## Short exercise
Extract every line of the rows below that contains the string "Viewport".

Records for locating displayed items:
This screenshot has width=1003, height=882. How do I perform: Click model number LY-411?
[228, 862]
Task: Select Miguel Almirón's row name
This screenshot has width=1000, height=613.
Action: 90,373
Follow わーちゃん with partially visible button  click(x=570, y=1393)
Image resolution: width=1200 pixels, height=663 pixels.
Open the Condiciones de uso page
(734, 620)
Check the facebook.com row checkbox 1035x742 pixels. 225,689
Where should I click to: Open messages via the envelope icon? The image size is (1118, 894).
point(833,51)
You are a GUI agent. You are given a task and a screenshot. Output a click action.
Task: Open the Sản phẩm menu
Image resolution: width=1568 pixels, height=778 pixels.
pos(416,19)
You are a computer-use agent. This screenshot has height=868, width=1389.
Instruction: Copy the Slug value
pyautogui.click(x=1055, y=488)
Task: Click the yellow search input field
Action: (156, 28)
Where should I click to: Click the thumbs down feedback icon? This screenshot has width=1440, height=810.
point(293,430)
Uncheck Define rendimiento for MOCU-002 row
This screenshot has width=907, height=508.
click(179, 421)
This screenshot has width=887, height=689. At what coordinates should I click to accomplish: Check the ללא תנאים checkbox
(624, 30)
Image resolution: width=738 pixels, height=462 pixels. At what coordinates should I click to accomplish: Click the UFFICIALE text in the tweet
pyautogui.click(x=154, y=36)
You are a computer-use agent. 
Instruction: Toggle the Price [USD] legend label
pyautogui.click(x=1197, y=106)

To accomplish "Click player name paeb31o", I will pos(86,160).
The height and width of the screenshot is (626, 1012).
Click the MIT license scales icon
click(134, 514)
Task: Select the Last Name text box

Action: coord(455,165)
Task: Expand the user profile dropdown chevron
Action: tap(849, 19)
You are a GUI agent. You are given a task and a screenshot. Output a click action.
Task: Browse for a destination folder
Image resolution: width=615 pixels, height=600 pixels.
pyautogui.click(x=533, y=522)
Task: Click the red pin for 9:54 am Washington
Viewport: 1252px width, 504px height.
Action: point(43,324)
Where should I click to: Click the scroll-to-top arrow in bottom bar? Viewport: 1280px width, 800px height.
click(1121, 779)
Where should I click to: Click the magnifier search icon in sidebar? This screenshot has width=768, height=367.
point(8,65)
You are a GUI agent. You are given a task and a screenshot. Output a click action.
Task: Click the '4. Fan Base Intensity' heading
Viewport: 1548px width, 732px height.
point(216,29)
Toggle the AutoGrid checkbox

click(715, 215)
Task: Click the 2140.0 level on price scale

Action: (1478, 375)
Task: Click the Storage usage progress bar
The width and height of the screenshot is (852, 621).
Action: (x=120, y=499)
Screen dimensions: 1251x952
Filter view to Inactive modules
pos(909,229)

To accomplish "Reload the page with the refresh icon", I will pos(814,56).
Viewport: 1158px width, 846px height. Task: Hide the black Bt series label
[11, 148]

## Finished exercise
Viewport: 1252px width, 504px height.
Where should I click to: Click the scroll-to-top arrow in bottom bar? Viewport: 1280px width, 800px height.
Viewport: 1548px width, 732px height.
Viewport: 1158px width, 846px height. Task: Hide the black Bt series label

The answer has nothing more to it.